Convert the data, from the line containing "What do you see at coordinates (145, 545)" through the end of the data, inclusive, into a Markdown table with the columns Row and Line. Give each line its row number and leave out blank lines.

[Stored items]
===
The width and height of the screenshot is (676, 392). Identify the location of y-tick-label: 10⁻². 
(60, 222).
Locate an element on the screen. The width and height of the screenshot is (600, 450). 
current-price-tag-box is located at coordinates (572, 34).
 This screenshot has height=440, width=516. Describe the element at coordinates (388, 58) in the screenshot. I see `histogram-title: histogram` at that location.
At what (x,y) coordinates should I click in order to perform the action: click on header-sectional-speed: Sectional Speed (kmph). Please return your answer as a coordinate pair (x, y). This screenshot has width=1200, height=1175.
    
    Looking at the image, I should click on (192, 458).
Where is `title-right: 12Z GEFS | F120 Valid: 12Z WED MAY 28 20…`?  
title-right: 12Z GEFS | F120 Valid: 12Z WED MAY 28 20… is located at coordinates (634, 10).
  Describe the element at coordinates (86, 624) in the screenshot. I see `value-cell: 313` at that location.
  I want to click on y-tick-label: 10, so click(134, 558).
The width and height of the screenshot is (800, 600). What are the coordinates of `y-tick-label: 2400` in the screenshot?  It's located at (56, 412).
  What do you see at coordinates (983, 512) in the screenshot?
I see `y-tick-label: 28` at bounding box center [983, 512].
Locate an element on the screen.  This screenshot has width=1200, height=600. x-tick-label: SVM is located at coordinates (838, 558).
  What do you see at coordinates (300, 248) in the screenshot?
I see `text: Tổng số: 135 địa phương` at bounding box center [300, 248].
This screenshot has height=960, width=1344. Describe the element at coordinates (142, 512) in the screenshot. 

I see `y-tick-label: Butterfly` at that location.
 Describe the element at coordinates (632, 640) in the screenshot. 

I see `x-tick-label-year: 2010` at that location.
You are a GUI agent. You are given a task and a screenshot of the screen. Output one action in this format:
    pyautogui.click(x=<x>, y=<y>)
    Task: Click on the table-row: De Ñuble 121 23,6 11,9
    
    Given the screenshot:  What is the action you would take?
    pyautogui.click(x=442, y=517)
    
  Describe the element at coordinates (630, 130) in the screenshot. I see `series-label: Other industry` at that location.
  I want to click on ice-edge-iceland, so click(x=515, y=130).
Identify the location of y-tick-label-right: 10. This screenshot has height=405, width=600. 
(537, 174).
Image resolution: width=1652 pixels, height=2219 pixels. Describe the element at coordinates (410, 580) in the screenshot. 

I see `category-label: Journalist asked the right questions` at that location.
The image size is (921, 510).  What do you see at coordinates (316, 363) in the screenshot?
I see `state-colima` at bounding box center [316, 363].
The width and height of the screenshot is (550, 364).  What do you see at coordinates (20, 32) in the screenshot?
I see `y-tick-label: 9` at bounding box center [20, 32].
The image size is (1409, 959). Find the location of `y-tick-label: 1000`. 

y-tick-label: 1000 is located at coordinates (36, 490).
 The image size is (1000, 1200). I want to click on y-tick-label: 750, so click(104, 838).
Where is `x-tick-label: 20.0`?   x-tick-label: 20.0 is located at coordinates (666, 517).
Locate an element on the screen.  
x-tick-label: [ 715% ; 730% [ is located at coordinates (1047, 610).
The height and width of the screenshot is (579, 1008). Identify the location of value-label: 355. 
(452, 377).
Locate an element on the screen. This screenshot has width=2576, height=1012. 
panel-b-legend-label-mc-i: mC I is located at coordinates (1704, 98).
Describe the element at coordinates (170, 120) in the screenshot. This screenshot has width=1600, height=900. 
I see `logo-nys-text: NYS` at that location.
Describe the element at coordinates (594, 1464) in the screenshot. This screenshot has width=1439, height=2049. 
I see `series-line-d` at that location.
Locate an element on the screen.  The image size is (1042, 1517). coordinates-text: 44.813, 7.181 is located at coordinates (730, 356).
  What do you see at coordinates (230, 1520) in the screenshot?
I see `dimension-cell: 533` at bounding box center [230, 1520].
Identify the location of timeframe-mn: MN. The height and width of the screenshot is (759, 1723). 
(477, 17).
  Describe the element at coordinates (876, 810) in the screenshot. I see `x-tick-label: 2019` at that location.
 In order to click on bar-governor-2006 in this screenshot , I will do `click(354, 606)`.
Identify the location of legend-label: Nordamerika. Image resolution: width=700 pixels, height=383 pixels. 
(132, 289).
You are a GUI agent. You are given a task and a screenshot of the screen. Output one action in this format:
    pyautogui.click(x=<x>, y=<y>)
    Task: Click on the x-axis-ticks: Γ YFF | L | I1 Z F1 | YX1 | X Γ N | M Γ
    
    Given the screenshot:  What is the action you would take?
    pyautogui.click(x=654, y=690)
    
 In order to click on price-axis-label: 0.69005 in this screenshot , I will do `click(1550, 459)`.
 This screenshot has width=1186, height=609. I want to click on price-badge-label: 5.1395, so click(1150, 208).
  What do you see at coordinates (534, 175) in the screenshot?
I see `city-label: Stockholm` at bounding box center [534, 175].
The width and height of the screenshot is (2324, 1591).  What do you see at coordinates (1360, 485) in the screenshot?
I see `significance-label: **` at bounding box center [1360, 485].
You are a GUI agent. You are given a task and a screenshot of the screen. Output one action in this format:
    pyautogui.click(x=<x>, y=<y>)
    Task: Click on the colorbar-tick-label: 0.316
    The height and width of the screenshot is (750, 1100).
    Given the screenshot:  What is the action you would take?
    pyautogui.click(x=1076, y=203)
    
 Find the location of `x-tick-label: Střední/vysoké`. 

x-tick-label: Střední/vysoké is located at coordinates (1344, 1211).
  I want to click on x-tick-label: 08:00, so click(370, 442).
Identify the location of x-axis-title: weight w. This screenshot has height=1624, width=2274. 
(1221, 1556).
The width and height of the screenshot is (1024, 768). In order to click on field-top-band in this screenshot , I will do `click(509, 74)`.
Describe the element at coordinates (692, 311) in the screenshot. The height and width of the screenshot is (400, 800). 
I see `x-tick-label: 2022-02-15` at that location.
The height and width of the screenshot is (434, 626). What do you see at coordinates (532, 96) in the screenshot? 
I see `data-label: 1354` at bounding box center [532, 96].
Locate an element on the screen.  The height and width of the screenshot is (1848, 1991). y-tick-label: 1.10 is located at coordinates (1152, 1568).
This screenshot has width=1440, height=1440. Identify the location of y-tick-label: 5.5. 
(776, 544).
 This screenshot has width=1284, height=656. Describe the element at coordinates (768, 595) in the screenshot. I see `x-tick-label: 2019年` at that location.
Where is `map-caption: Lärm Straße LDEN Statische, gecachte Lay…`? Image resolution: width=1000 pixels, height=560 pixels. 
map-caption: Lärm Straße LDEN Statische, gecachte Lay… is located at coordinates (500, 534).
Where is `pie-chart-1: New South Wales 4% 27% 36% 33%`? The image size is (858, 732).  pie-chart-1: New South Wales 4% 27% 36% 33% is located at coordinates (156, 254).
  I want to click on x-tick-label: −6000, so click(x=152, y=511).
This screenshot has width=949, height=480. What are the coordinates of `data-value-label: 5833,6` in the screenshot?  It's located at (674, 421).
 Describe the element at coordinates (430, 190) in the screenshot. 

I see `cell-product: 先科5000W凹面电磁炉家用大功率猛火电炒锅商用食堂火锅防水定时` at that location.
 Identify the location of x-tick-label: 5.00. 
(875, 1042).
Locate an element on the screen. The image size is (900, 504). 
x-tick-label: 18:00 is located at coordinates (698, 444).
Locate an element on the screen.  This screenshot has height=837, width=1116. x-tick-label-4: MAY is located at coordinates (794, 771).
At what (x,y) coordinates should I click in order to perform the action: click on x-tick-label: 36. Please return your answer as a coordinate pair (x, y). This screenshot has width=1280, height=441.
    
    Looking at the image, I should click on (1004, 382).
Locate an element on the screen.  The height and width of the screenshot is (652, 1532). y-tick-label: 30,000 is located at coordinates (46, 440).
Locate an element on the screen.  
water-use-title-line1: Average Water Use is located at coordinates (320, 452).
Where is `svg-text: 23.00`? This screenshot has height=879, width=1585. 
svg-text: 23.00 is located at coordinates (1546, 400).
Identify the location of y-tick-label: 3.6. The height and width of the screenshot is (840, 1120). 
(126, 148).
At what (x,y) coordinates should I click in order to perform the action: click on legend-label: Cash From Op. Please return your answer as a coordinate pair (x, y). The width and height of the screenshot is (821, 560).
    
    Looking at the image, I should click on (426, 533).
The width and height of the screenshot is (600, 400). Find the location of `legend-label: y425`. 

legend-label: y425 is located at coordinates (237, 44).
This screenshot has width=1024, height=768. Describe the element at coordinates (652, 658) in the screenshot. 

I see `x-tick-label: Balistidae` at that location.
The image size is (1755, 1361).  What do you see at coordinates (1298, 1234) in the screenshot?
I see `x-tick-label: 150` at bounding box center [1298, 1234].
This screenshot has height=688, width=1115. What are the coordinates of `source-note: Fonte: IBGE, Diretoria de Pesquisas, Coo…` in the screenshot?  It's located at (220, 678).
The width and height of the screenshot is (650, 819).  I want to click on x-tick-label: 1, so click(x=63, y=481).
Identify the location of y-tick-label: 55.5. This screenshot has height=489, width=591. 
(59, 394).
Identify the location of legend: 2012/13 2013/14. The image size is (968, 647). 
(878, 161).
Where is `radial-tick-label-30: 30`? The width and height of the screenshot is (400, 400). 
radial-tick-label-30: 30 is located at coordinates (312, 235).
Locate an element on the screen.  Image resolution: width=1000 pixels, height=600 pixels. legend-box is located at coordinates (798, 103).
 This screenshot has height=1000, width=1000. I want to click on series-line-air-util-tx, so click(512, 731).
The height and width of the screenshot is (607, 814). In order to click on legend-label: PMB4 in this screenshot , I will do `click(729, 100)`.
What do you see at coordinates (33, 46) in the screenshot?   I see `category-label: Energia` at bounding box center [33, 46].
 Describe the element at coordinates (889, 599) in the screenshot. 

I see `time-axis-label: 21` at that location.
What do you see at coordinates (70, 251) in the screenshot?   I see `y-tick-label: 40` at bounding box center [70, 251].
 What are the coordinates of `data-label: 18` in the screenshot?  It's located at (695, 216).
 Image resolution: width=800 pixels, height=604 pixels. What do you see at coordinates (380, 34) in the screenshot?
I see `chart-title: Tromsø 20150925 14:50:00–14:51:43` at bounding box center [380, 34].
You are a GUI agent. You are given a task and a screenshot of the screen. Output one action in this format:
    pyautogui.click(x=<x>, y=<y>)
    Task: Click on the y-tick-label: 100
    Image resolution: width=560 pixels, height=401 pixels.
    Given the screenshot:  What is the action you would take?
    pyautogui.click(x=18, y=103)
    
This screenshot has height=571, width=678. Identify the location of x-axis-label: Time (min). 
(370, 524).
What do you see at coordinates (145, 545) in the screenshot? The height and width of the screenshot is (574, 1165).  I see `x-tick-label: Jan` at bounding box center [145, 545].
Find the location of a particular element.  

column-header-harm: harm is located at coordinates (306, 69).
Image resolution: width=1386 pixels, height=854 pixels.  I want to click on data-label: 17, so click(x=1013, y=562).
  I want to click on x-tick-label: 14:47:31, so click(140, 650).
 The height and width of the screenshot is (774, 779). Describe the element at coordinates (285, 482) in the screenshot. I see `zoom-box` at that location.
===
#### Your solution:
| Row | Line |
|---|---|
| 1 | What do you see at coordinates (145, 545) in the screenshot? The height and width of the screenshot is (574, 1165).  I see `x-tick-label: Jan` at bounding box center [145, 545]. |
| 2 | Find the location of a particular element.   |
| 3 | column-header-harm: harm is located at coordinates (306, 69). |
| 4 | Image resolution: width=1386 pixels, height=854 pixels.  I want to click on data-label: 17, so click(x=1013, y=562). |
| 5 |   I want to click on x-tick-label: 14:47:31, so click(140, 650). |
| 6 |  The height and width of the screenshot is (774, 779). Describe the element at coordinates (285, 482) in the screenshot. I see `zoom-box` at that location. |